(Your task):
Revise the entries below by replacing every "GUI agent" with "screen agent", and reproduce everything else unchanged.

(Data supplied):
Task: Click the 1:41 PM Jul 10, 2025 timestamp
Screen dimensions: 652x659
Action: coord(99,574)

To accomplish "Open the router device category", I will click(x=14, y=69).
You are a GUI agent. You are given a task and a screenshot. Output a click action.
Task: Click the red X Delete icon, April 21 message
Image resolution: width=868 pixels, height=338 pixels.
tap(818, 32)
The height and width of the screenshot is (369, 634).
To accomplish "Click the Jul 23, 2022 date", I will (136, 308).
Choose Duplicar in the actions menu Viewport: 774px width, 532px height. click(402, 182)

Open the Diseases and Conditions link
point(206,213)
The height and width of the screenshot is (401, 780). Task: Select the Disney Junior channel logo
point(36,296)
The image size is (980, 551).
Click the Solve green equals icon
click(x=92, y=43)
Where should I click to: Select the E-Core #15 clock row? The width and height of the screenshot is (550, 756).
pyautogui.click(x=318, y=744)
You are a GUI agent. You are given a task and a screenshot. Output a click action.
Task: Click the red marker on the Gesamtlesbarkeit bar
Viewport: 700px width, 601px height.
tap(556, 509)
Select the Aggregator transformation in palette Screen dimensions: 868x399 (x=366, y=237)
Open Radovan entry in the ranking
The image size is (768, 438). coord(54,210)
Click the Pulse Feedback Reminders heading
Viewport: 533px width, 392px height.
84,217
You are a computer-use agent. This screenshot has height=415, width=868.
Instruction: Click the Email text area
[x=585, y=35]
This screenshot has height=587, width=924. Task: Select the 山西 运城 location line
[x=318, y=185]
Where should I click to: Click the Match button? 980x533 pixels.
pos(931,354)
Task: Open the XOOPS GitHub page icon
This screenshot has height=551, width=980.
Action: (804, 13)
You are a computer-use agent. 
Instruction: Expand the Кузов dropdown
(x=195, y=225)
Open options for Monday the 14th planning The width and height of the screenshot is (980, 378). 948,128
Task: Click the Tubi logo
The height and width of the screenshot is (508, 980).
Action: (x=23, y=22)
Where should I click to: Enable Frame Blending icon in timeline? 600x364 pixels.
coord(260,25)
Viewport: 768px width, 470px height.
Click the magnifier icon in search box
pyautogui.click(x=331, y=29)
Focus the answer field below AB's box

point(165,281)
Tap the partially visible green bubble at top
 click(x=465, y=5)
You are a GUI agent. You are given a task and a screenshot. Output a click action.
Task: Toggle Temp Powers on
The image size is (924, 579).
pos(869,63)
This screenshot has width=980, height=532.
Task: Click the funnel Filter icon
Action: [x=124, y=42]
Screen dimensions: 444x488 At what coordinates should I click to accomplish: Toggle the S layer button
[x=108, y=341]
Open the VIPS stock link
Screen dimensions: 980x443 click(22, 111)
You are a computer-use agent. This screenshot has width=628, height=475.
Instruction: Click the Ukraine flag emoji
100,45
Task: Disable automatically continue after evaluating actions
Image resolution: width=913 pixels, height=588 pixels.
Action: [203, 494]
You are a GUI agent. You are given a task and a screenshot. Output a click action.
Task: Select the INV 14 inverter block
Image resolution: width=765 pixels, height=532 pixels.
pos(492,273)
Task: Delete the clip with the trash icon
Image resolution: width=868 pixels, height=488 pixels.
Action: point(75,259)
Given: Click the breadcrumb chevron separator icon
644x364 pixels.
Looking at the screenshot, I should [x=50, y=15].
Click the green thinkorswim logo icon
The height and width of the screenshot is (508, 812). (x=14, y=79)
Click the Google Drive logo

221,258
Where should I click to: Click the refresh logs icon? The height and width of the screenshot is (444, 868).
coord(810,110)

(Answer to the exercise):
Task: Click the 1:41 PM Jul 10, 2025 timestamp
Screen dimensions: 652x659
Action: coord(99,574)

To accomplish "Open the router device category", I will click(x=14, y=69).
You are a screen agent. You are given a task and a screenshot. Output a click action.
Task: Click the red X Delete icon, April 21 message
Image resolution: width=868 pixels, height=338 pixels.
tap(818, 32)
The height and width of the screenshot is (369, 634).
To accomplish "Click the Jul 23, 2022 date", I will (136, 308).
Choose Duplicar in the actions menu Viewport: 774px width, 532px height. click(402, 182)

Open the Diseases and Conditions link
point(206,213)
The height and width of the screenshot is (401, 780). Task: Select the Disney Junior channel logo
point(36,296)
The image size is (980, 551).
Click the Solve green equals icon
click(x=92, y=43)
Where should I click to: Select the E-Core #15 clock row? The width and height of the screenshot is (550, 756).
pyautogui.click(x=318, y=744)
You are a screen agent. You are given a task and a screenshot. Output a click action.
Task: Click the red marker on the Gesamtlesbarkeit bar
Viewport: 700px width, 601px height.
tap(556, 509)
Select the Aggregator transformation in palette Screen dimensions: 868x399 (x=366, y=237)
Open Radovan entry in the ranking
The image size is (768, 438). coord(54,210)
Click the Pulse Feedback Reminders heading
Viewport: 533px width, 392px height.
84,217
You are a computer-use agent. This screenshot has height=415, width=868.
Instruction: Click the Email text area
[x=585, y=35]
This screenshot has height=587, width=924. Task: Select the 山西 运城 location line
[x=318, y=185]
Where should I click to: Click the Match button? 980x533 pixels.
pos(931,354)
Task: Open the XOOPS GitHub page icon
This screenshot has height=551, width=980.
Action: (804, 13)
You are a computer-use agent. 
Instruction: Expand the Кузов dropdown
(x=195, y=225)
Open options for Monday the 14th planning The width and height of the screenshot is (980, 378). 948,128
Task: Click the Tubi logo
The height and width of the screenshot is (508, 980).
Action: (x=23, y=22)
Where should I click to: Enable Frame Blending icon in timeline? 600x364 pixels.
coord(260,25)
Viewport: 768px width, 470px height.
Click the magnifier icon in search box
pyautogui.click(x=331, y=29)
Focus the answer field below AB's box

point(165,281)
Tap the partially visible green bubble at top
 click(x=465, y=5)
You are a screen agent. You are given a task and a screenshot. Output a click action.
Task: Toggle Temp Powers on
The image size is (924, 579).
pos(869,63)
This screenshot has width=980, height=532.
Task: Click the funnel Filter icon
Action: [x=124, y=42]
Screen dimensions: 444x488 At what coordinates should I click to accomplish: Toggle the S layer button
[x=108, y=341]
Open the VIPS stock link
Screen dimensions: 980x443 click(22, 111)
You are a computer-use agent. This screenshot has width=628, height=475.
Instruction: Click the Ukraine flag emoji
100,45
Task: Disable automatically continue after evaluating actions
Image resolution: width=913 pixels, height=588 pixels.
Action: [203, 494]
You are a screen agent. You are given a task and a screenshot. Output a click action.
Task: Select the INV 14 inverter block
Image resolution: width=765 pixels, height=532 pixels.
pos(492,273)
Task: Delete the clip with the trash icon
Image resolution: width=868 pixels, height=488 pixels.
Action: point(75,259)
Given: Click the breadcrumb chevron separator icon
644x364 pixels.
Looking at the screenshot, I should [x=50, y=15].
Click the green thinkorswim logo icon
The height and width of the screenshot is (508, 812). (x=14, y=79)
Click the Google Drive logo

221,258
Where should I click to: Click the refresh logs icon? The height and width of the screenshot is (444, 868).
coord(810,110)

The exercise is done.